Re: is this a useful semantic?
Yes, average MHz over an interval is significantly more useful than
a snapshot of the recent instantaneous frequency.
It is possible to convert the former into the later,
but it is not possible to reliably and efficiently convert the later
into the former.
Indeed, we stopped using MSR_PERF_STATUS for this very reason --
a snapshot of instantaneous frequency can be very misleading.

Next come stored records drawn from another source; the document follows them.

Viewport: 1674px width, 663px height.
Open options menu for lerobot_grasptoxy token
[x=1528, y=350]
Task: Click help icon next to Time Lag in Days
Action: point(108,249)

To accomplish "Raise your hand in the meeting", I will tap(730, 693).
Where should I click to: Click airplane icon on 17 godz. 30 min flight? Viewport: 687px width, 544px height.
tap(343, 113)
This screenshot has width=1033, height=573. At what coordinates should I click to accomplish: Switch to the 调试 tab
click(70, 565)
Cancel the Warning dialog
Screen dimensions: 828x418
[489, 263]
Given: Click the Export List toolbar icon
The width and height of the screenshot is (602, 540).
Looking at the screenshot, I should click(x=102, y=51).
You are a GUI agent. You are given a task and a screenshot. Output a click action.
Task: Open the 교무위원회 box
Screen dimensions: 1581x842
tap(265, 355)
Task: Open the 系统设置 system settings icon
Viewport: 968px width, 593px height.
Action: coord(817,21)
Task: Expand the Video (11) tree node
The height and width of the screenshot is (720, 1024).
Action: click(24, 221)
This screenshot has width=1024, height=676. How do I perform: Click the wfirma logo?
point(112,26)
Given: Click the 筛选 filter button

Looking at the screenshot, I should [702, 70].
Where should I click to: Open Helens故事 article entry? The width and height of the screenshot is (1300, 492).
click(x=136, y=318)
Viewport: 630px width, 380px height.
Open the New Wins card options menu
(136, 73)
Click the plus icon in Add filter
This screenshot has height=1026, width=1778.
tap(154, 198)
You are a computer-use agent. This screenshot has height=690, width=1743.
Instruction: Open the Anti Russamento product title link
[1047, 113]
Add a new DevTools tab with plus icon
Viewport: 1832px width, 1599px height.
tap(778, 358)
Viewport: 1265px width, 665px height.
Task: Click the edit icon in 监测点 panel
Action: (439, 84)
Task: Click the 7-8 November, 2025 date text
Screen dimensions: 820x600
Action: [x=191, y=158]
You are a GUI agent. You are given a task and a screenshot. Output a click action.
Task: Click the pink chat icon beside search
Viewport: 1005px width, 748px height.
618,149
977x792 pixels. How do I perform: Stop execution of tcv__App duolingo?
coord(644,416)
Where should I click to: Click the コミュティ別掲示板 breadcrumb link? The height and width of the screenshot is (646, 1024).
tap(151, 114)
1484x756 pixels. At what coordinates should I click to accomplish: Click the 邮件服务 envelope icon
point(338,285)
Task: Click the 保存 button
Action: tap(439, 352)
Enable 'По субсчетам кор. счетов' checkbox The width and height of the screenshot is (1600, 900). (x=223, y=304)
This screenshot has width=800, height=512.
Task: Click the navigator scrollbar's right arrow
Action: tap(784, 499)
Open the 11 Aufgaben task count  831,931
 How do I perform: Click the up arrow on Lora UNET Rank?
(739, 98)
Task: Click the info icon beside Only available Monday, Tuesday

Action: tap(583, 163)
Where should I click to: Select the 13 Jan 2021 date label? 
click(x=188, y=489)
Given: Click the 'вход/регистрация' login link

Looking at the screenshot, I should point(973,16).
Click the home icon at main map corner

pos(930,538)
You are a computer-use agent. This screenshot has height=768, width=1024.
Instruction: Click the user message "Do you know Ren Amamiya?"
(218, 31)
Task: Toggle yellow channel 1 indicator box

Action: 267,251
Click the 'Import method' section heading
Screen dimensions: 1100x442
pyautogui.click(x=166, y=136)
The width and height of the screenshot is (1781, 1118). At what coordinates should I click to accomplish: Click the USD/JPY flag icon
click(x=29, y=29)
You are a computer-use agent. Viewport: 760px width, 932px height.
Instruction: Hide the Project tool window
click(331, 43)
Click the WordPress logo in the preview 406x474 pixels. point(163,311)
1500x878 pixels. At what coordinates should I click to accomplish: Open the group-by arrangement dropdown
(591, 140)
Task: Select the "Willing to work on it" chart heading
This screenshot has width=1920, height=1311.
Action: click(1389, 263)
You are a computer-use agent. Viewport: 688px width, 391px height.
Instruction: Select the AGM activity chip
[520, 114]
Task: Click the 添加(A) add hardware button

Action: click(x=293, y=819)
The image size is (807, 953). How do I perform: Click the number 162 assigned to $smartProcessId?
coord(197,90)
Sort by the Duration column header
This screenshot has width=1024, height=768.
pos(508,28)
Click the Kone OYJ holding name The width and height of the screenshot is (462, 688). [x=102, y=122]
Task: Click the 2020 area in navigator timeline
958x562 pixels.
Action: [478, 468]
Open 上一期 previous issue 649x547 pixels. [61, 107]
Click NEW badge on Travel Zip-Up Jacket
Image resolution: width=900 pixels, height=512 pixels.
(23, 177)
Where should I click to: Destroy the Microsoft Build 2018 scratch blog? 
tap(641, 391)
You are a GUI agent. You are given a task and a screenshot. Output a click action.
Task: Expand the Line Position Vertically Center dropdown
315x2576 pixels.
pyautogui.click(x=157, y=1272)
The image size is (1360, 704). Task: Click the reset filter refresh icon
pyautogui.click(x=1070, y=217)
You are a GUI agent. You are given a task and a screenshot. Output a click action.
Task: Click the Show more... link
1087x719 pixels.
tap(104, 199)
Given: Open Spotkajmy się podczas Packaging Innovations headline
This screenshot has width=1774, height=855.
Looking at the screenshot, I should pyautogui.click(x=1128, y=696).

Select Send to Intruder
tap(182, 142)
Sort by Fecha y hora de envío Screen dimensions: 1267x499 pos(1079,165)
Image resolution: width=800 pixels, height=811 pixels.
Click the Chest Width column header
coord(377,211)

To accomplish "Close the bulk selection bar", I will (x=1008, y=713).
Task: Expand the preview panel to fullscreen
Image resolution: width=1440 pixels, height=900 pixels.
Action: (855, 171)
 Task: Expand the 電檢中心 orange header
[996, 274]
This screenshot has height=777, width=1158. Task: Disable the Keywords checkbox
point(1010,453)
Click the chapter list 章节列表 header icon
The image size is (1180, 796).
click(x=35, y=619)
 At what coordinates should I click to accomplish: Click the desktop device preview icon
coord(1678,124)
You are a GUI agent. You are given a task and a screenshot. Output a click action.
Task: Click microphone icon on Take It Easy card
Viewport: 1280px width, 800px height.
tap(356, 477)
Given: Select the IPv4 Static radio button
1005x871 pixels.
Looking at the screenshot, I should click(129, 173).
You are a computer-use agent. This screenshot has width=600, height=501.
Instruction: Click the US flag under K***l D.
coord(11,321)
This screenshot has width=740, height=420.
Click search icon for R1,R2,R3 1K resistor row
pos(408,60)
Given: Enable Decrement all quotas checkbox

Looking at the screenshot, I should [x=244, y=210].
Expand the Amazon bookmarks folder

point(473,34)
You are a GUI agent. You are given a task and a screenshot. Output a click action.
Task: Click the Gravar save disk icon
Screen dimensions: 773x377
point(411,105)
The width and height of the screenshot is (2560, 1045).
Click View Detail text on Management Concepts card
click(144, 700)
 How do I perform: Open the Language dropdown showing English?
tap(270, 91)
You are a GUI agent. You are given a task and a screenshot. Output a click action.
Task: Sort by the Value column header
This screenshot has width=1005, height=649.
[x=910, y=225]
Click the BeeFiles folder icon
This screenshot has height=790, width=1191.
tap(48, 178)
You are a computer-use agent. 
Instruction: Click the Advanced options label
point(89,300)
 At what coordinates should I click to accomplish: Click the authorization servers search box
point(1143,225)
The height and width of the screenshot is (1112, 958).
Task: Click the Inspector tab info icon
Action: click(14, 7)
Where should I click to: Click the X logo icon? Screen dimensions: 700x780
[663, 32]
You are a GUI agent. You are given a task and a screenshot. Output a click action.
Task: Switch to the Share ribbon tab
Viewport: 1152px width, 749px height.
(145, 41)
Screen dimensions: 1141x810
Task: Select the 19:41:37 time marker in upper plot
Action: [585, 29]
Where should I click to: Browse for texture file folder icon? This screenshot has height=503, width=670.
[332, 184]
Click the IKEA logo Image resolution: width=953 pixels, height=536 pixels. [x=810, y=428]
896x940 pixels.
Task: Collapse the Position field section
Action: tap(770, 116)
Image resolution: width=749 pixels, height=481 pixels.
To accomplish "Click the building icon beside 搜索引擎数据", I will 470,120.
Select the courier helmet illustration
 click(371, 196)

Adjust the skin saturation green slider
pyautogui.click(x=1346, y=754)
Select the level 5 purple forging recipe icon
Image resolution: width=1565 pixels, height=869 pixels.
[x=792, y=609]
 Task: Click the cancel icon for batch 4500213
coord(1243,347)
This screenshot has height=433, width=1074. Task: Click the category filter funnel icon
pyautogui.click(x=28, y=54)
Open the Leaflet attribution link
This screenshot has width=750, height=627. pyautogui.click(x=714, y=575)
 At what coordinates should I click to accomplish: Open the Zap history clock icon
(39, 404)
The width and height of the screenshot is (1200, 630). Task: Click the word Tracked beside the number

Further, the mechanism in this patch will still work even when Linux
has no concept of frequency control,
including firmware control and CONFIG_CPU_FREQ=n
Of course, when there is 1 reader, this mechanism works the best --
as they get to select whatever interval they like.
For multi-user, the interval would shorten -- possibly
degrading to the 100ms limit set here. My reasoning on the
100ms limit is that anything more frequent is abuse,
and the users should be using user-space tools like turbostat in that case.
Re: 64-bit math.
Stephane is correct, APERF and MPERF will not overflow in the uptime
of the machine.
They are both 64-bit registers, and they tick at TSC rate or slower.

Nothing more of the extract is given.